I would make this an option on the controller side. It being per object would be good. Like maybe we want ECR Repos to be removed with the namespace, but not an s3 bucket.

jaypipes · 2020-08-20T12:19:51Z

@joberdick Yes, that's what I'm leaning towards as a long-term solution.

amitkarpe · 2020-08-21T05:33:19Z

We can use annotations or labels, which will declare whether this object is expected to delete or not.

For example, helm uses "annotations" like:
helm.sh/resource-policy: keep

For example, skaffold uses "labels" like:
skaffold.dev/cleanup: "false"

szuecs · 2020-08-22T11:43:49Z

If you have an annotation, how do you solve if you have 2 references with different annotation value?

In general I agree don’t delete data just like that.

ravishtiwari · 2020-08-24T17:46:10Z

If an ACK user deletes a Kubernetes namespace that has, say, an S3 bucket custom resource in it, is the S3 bucket also deleted or not?

The answer to this question (and the respective UX) should follow the "no surprises" principle.
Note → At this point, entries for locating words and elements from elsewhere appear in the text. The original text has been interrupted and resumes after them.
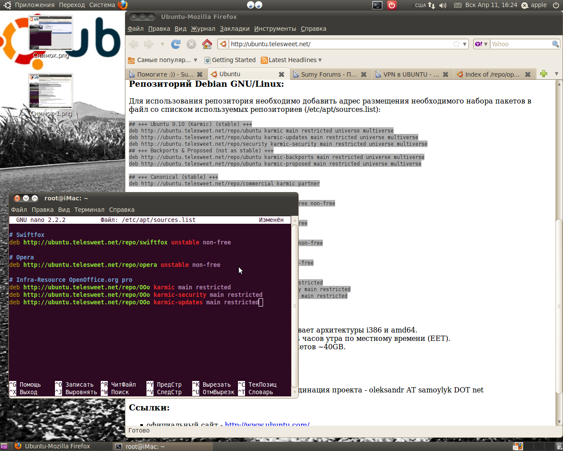Open the Закладки menu in Firefox
The width and height of the screenshot is (563, 451).
(234, 29)
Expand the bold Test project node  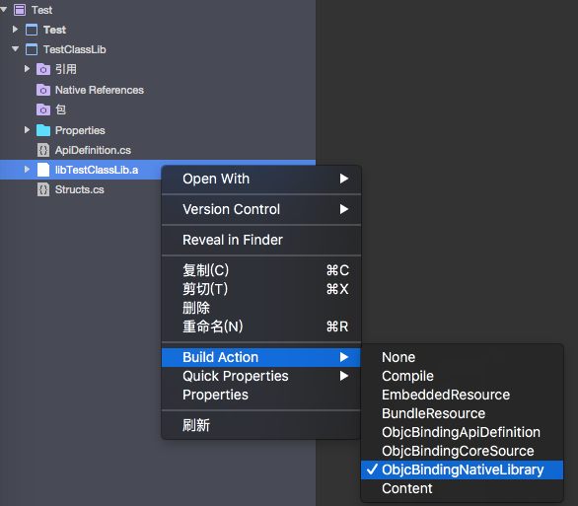tap(15, 30)
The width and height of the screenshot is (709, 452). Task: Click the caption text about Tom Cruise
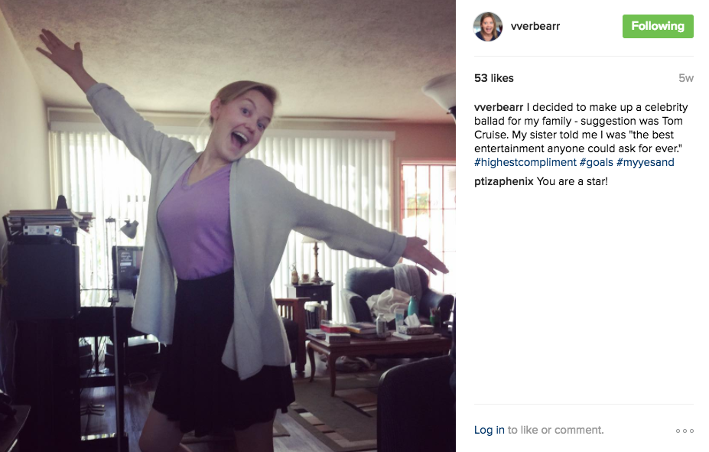click(581, 128)
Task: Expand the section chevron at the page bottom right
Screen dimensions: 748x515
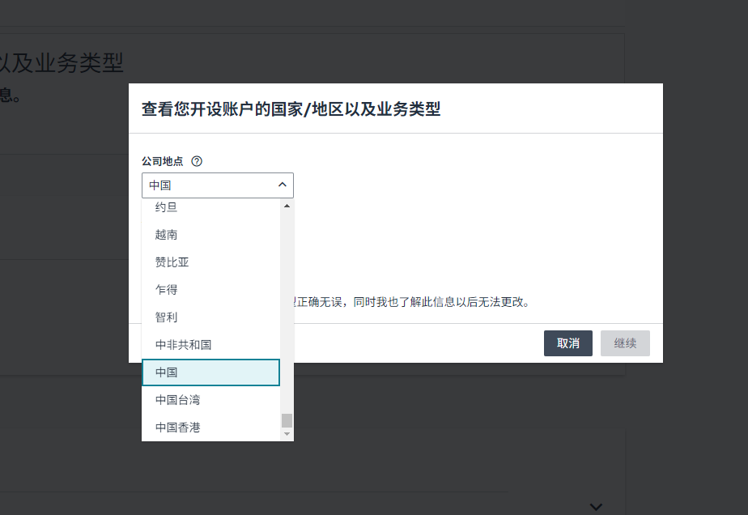Action: (x=596, y=507)

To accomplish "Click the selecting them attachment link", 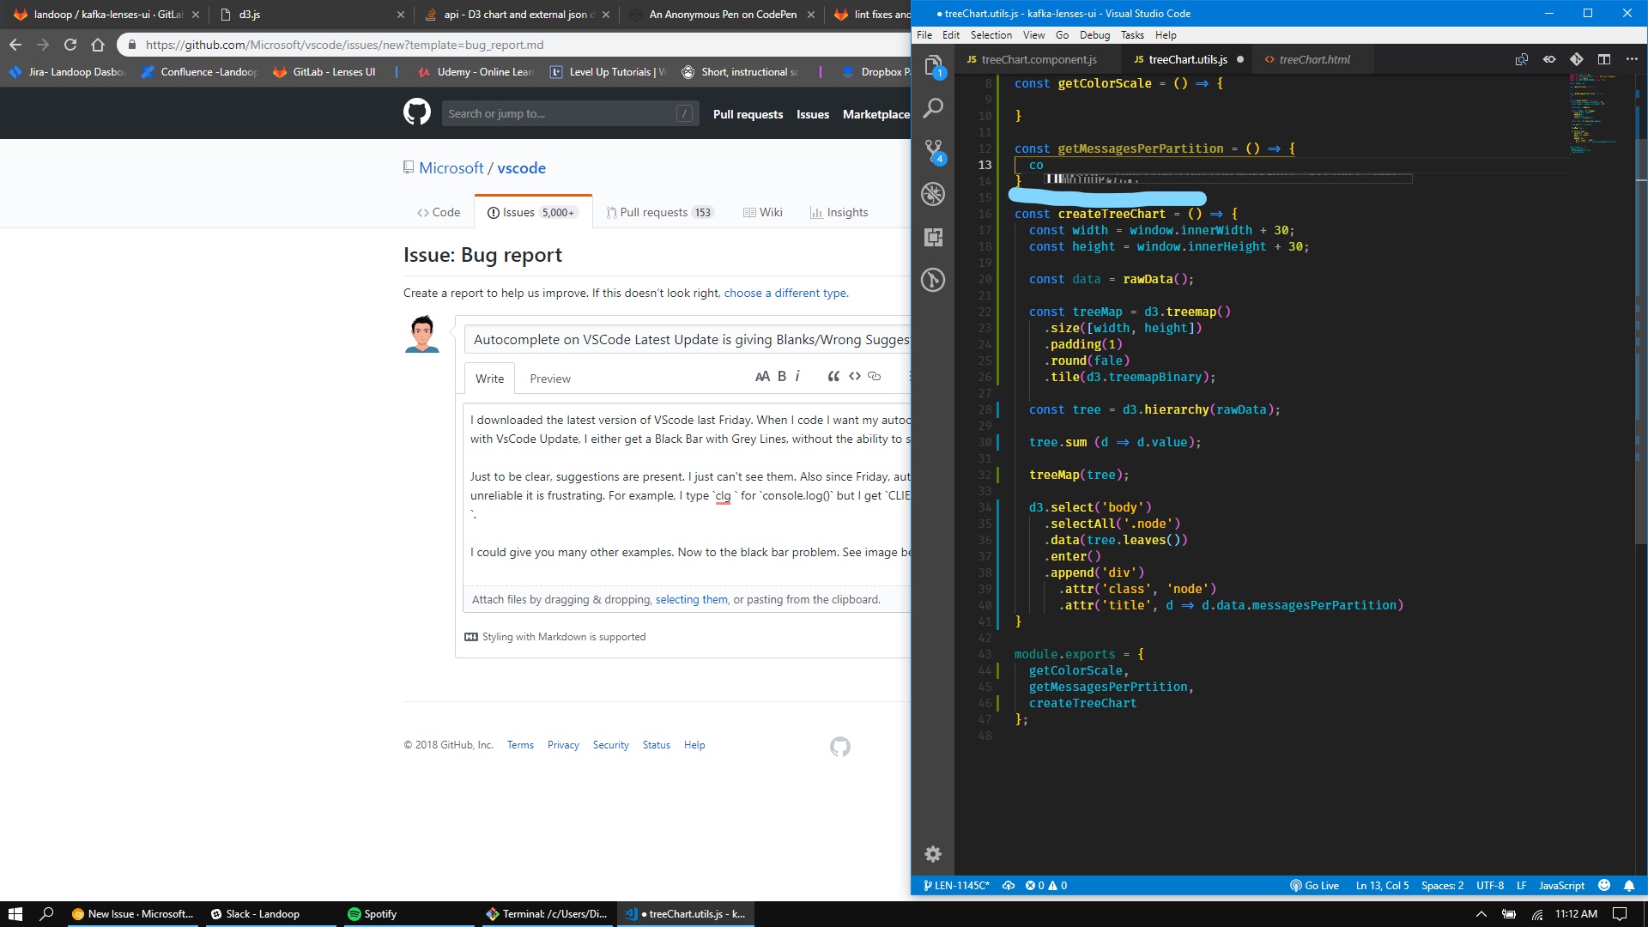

IOW: opting into (forcing) destructive operations rather than silently cascading the delete from the Kubernetes cluster perimeter to AWS services.

I agree to the sentiments of No surprises.
Storage or any other location where we store:

Data
State

shouldn't removed silently, instead, users should be informed about residual and what they should do in order to may be get a clean slate.

we can either have a config like:

auto_clean_on_delete: ["s3", "ecr", ...]

or force to add a similar tag for each of the resource, like: auto_remove_enabled:false some similar to what @donpinkster said, so that we know what are going to remove and what will automatically be cleaned.

Cheers,

dcherman · 2020-08-24T18:42:19Z

This sounds very similar to the reclaim policy feature of PVs:

https://kubernetes.io/docs/concepts/storage/persistent-volumes/#reclaiming

Unless there's a reason not to do so, it seems like it'd help reduce confusion if we re-used the same/similar field naming and terminology as the built-in PV object

reclaimPolicy: Retain | Delete

Quentin-M · 2020-08-25T19:10:14Z

The existing reclaim policy, which defaults to Retain and must be overridden to Delete / Recycle is nice indeed, but it may not work as well as it does for PV/PVCs because a PV that was formerly attached to a deleted PVC in Retain mode will still show in the PV list (as Released ) and therefore be cleaned up easily as necessary by an administrator a posteriori, whereas the S3 CR will be gone for good, making tracking/cleaning up harder (would have to go into AWS and rely on some heuristics or AWS Tags marking the staleness).

Rather, I'd suggest using the one Kubernetes feature designed specifically for those use-cases, the ValidatingAdmissionWebhook. With just about 15 lines of YAML, you can instruct Kubernetes to ask the question to your operator via its service endpoint whether the command should be honored or not. In your operator's code, you can then make an informed decision (command accepted/honored vs. command denied) based on the policy specified within the custom resource. By default, the CRD should set the policy of any new stateful CR to something safe. For instance, in the case of an S3 bucket, similarly to what the S3 UI has, the default policy could be "can't delete if the bucket is not empty", the operator can easily check whether the bucket is empty or not, and accept/deny the request. If the tenant wants to bypass that and make the operator delete the bucket & its content entirely, the tenant can issue a quick CR modification (e.g. kubectl edit/patch) to change to policy & issue the command again.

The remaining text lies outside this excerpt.